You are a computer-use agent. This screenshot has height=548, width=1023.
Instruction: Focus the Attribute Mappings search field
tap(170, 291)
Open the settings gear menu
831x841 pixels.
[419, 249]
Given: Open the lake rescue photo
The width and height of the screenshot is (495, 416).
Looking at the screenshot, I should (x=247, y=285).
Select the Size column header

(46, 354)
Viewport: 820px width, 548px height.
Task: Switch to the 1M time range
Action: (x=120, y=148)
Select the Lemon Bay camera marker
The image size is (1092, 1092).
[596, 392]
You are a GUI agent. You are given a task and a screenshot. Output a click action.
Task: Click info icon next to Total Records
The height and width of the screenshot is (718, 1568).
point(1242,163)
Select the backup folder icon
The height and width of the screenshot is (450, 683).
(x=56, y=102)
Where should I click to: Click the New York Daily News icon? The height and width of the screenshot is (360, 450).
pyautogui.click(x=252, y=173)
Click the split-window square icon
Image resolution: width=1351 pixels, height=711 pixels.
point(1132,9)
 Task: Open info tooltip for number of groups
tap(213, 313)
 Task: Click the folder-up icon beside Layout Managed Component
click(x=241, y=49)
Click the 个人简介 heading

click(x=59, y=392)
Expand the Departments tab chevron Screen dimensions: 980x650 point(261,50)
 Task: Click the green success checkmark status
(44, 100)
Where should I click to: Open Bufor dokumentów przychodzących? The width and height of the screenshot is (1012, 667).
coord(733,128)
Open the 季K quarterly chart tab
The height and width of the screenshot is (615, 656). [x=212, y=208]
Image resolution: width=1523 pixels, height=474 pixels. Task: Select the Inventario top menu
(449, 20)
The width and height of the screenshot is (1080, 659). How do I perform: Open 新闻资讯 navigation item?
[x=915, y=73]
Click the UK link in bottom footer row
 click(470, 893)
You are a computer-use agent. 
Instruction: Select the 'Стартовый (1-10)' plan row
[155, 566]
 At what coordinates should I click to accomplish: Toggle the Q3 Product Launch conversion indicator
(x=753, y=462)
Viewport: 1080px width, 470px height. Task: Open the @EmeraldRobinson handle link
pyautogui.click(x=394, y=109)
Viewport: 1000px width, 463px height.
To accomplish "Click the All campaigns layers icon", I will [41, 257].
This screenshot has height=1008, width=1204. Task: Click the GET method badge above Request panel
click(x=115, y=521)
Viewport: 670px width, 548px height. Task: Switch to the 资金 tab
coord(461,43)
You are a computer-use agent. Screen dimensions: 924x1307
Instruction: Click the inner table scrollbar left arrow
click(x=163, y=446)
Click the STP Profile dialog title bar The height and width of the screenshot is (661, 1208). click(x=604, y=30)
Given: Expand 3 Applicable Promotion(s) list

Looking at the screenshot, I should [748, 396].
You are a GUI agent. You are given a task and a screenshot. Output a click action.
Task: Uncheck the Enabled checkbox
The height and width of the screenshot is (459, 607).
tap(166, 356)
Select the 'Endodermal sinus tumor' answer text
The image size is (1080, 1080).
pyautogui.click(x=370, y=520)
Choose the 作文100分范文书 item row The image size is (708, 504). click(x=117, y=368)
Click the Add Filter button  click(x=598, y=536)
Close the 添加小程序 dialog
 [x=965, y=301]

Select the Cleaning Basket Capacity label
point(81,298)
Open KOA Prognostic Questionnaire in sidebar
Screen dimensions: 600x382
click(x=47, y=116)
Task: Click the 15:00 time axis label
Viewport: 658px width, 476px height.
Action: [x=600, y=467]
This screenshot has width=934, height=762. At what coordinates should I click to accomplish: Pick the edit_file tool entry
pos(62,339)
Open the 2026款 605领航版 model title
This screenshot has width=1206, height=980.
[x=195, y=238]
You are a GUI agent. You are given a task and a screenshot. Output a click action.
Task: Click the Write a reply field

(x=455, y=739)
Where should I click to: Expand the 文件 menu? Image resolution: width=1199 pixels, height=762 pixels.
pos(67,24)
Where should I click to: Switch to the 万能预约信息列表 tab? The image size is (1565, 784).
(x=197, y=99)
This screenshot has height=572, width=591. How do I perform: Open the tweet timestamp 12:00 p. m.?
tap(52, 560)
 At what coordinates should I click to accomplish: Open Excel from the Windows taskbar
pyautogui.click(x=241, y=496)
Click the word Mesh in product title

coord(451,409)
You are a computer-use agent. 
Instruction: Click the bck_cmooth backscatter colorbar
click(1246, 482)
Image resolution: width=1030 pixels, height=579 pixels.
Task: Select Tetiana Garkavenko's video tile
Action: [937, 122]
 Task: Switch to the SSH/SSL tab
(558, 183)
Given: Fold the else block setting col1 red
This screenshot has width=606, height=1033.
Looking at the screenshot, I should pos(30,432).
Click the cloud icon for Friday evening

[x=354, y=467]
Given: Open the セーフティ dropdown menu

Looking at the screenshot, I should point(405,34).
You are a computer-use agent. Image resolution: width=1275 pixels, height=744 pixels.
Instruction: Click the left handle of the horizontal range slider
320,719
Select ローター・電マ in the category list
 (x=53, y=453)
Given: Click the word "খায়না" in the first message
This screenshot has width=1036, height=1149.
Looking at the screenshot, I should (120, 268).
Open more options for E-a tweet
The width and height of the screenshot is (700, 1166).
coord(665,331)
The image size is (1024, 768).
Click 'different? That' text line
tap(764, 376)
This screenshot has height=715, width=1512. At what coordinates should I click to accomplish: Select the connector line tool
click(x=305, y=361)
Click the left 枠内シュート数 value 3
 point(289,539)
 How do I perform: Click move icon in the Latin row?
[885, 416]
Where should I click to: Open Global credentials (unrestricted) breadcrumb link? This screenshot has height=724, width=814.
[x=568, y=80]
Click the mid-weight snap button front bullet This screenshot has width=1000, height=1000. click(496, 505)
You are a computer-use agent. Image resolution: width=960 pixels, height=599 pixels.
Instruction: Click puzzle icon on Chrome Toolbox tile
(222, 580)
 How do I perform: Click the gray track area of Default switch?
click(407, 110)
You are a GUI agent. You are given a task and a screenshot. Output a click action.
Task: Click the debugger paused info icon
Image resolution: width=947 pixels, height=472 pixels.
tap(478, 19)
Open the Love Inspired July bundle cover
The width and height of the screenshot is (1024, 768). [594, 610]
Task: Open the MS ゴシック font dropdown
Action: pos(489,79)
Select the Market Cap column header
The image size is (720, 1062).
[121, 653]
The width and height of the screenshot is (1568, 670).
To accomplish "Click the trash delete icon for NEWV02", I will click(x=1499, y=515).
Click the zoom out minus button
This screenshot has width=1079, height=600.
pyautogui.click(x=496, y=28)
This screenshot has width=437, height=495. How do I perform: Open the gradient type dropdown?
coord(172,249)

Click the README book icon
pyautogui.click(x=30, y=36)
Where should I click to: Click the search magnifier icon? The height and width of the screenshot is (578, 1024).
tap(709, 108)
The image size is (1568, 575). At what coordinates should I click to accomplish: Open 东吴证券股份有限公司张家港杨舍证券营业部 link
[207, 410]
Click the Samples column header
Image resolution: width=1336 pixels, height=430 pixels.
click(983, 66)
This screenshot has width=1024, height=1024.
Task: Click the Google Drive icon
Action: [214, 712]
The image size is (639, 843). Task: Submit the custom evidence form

**Work instructions**.
Only those lines of the entries above that run from the line containing "You are a computer-use agent. Image resolution: width=1275" to the line containing "Given: Click the", both included, should be transcribed exactly.

**Answer to the exercise**.
You are a computer-use agent. Image resolution: width=1275 pixels, height=744 pixels.
Instruction: Click the left handle of the horizontal range slider
320,719
Select ローター・電マ in the category list
 (x=53, y=453)
Given: Click the word "খায়না" in the first message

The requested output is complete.